We conduct a detailed investigation of tempered posteriors and uncover a number of crucial and previously undiscussed points. Contrary to previous results, we first show that for realistic models and datasets and the tightly controlled case of the Laplace approximation to the posterior, stochasticity does not in general improve test accuracy. The coldest temperature is often optimal. One might think that Bayesian models with some stochasticity can at least obtain improvements in terms of calibration.

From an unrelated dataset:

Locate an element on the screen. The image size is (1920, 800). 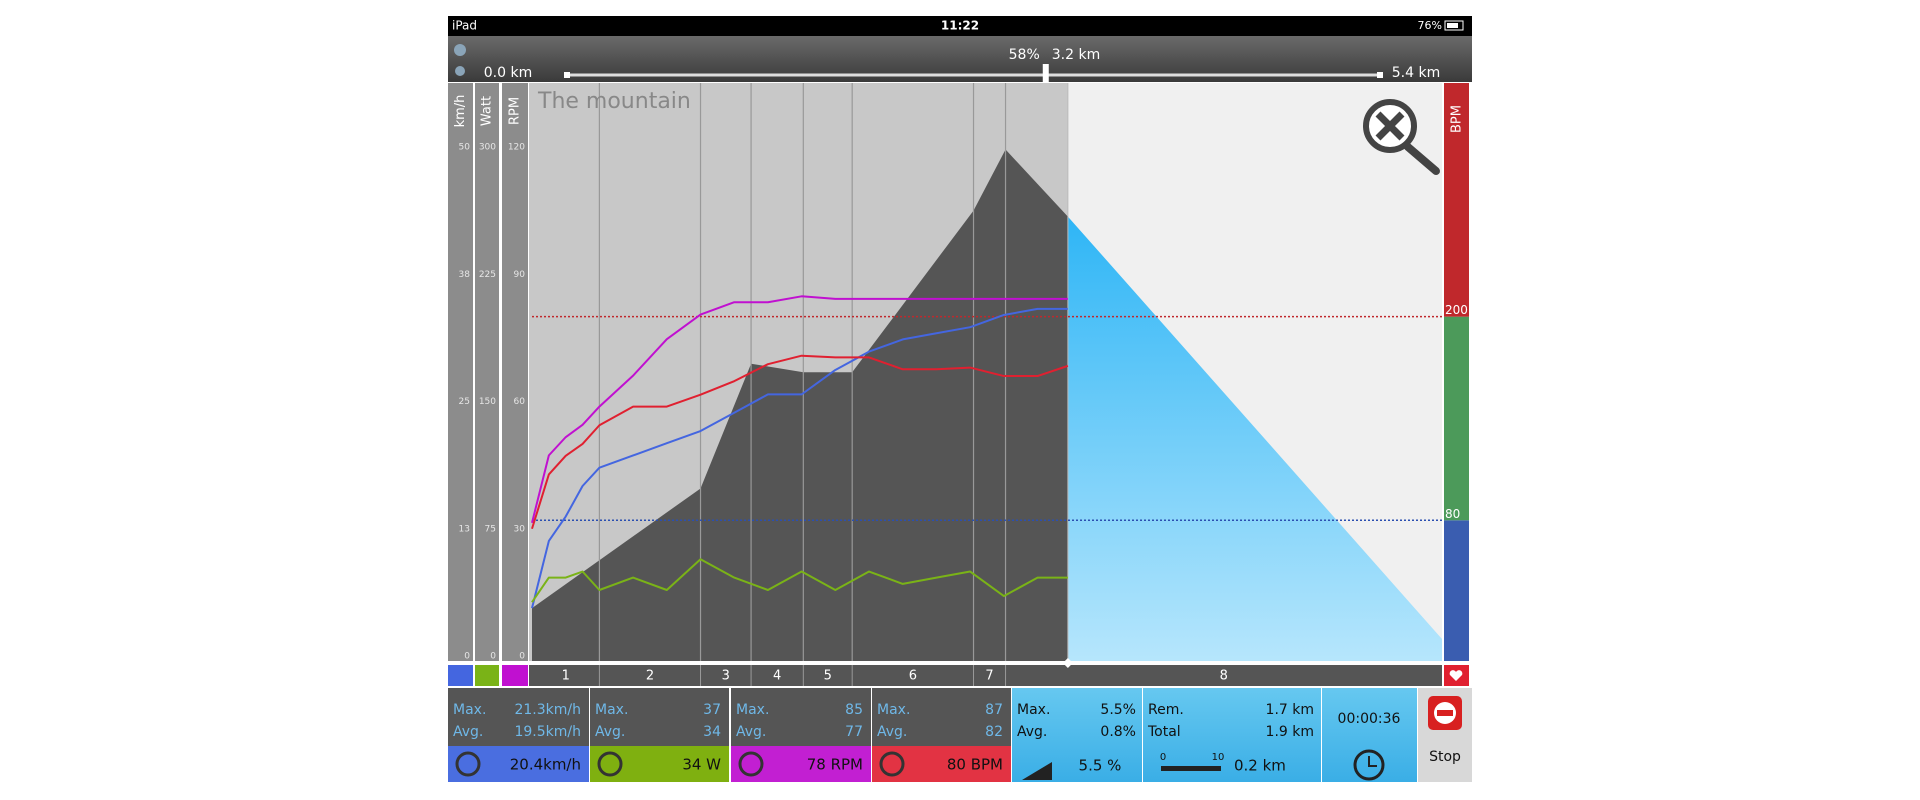
stat-label: Rem. is located at coordinates (1166, 710).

However, we show empirically that when gains are obtained this comes at the cost of degradation in test accuracy. We then discuss how targeting Frequentist metrics using Bayesian models provides a simple explanation of the need for a temperature parameter $\lambda$ in the optimization objective. Contrary to prior works, we finally show through a PAC-Bayesian analysis that the temperature $\lambda$ cannot be seen as simply fixing a misspecified prior or likelihood.

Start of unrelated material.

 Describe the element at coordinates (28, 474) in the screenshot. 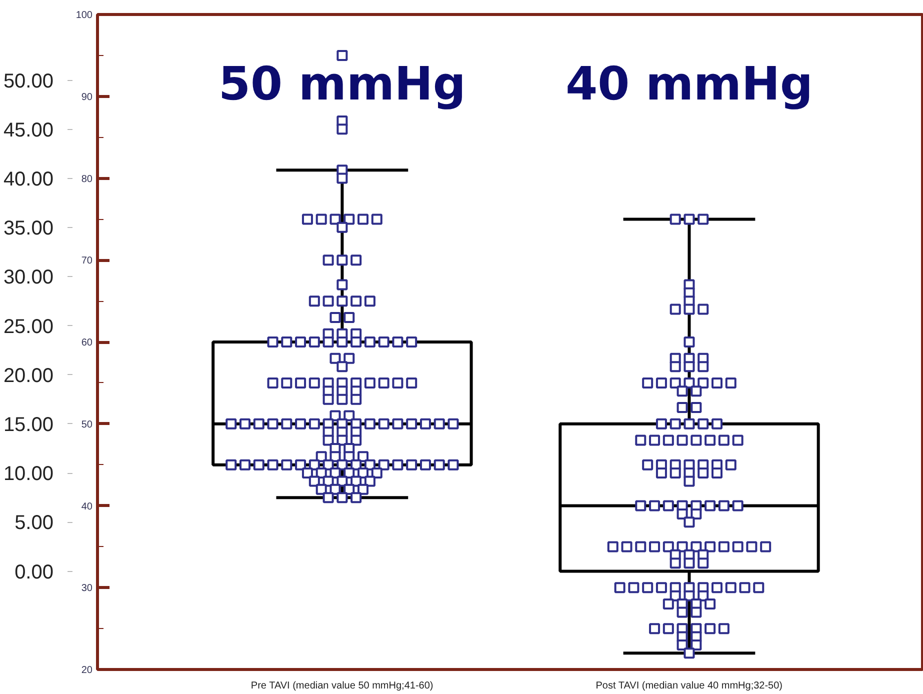

I see `y2-tick-label: 10.00` at that location.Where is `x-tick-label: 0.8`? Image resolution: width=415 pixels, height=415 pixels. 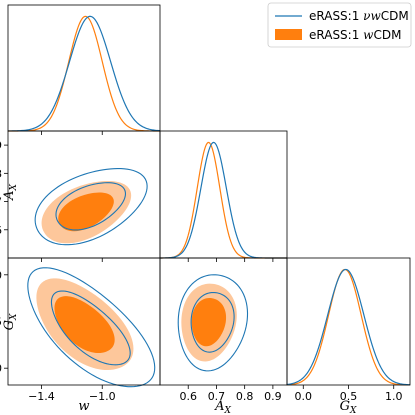 x-tick-label: 0.8 is located at coordinates (245, 396).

翻译：我们对温和后验进行了详细研究，揭示了一系列先前未讨论的关键问题。首先，与以往结果相反，我们证明对于现实模型和数据集，在后验的拉普拉斯近似严格受控的情况下，随机性通常不会提升测试准确率。最冷的温度往往是最优的。人们可能认为具有一定随机性的贝叶斯模型至少可以在校准方面获得改进。然而，我们通过实证表明，当获得改进时，这是以测试准确率下降为代价的。随后，我们讨论如何利用贝叶斯模型针对频率学派指标进行优化，为优化目标中需要温度参数 $\lambda$ 提供了简单解释。与先前研究不同，我们最终通过PAC-贝叶斯分析证明，温度 $\lambda$ 不能被视为仅仅是修正了错误设定的先验或似然。